-------- Extracted information

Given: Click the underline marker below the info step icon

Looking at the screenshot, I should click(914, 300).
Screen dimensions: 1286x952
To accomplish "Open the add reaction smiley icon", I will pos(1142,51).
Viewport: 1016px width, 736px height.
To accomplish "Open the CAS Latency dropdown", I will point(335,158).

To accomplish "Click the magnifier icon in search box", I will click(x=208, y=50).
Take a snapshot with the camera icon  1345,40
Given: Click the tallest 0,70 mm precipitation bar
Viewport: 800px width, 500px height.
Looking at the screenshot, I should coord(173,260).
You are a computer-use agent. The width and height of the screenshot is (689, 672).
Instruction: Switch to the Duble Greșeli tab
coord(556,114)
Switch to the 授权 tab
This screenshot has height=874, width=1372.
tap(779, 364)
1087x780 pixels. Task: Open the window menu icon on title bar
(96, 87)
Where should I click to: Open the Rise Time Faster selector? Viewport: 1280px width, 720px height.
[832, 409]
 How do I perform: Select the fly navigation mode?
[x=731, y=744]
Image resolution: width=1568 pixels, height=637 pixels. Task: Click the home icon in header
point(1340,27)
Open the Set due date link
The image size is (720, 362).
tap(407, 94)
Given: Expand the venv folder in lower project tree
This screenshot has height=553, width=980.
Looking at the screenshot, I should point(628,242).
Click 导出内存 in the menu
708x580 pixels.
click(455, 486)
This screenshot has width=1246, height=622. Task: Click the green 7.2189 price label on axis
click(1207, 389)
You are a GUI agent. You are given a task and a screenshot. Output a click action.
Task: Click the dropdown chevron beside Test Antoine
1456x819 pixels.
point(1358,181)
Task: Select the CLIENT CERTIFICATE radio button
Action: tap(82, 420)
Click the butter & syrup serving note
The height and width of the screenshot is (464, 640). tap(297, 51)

----------------

Goal: Please update all the lines above by replacing "Viewport" with "Display" wherever it occurs, leaving everything else unchanged.

Output for this exercise:
Given: Click the underline marker below the info step icon

Looking at the screenshot, I should click(914, 300).
Screen dimensions: 1286x952
To accomplish "Open the add reaction smiley icon", I will pos(1142,51).
Display: 1016px width, 736px height.
To accomplish "Open the CAS Latency dropdown", I will point(335,158).

To accomplish "Click the magnifier icon in search box", I will click(x=208, y=50).
Take a snapshot with the camera icon  1345,40
Given: Click the tallest 0,70 mm precipitation bar
Display: 800px width, 500px height.
Looking at the screenshot, I should coord(173,260).
You are a computer-use agent. The width and height of the screenshot is (689, 672).
Instruction: Switch to the Duble Greșeli tab
coord(556,114)
Switch to the 授权 tab
This screenshot has height=874, width=1372.
tap(779, 364)
1087x780 pixels. Task: Open the window menu icon on title bar
(96, 87)
Where should I click to: Open the Rise Time Faster selector? Display: 1280px width, 720px height.
[832, 409]
 How do I perform: Select the fly navigation mode?
[x=731, y=744]
Image resolution: width=1568 pixels, height=637 pixels. Task: Click the home icon in header
point(1340,27)
Open the Set due date link
The image size is (720, 362).
tap(407, 94)
Given: Expand the venv folder in lower project tree
This screenshot has height=553, width=980.
Looking at the screenshot, I should point(628,242).
Click 导出内存 in the menu
708x580 pixels.
click(455, 486)
This screenshot has width=1246, height=622. Task: Click the green 7.2189 price label on axis
click(1207, 389)
You are a GUI agent. You are given a task and a screenshot. Output a click action.
Task: Click the dropdown chevron beside Test Antoine
1456x819 pixels.
point(1358,181)
Task: Select the CLIENT CERTIFICATE radio button
Action: tap(82, 420)
Click the butter & syrup serving note
The height and width of the screenshot is (464, 640). tap(297, 51)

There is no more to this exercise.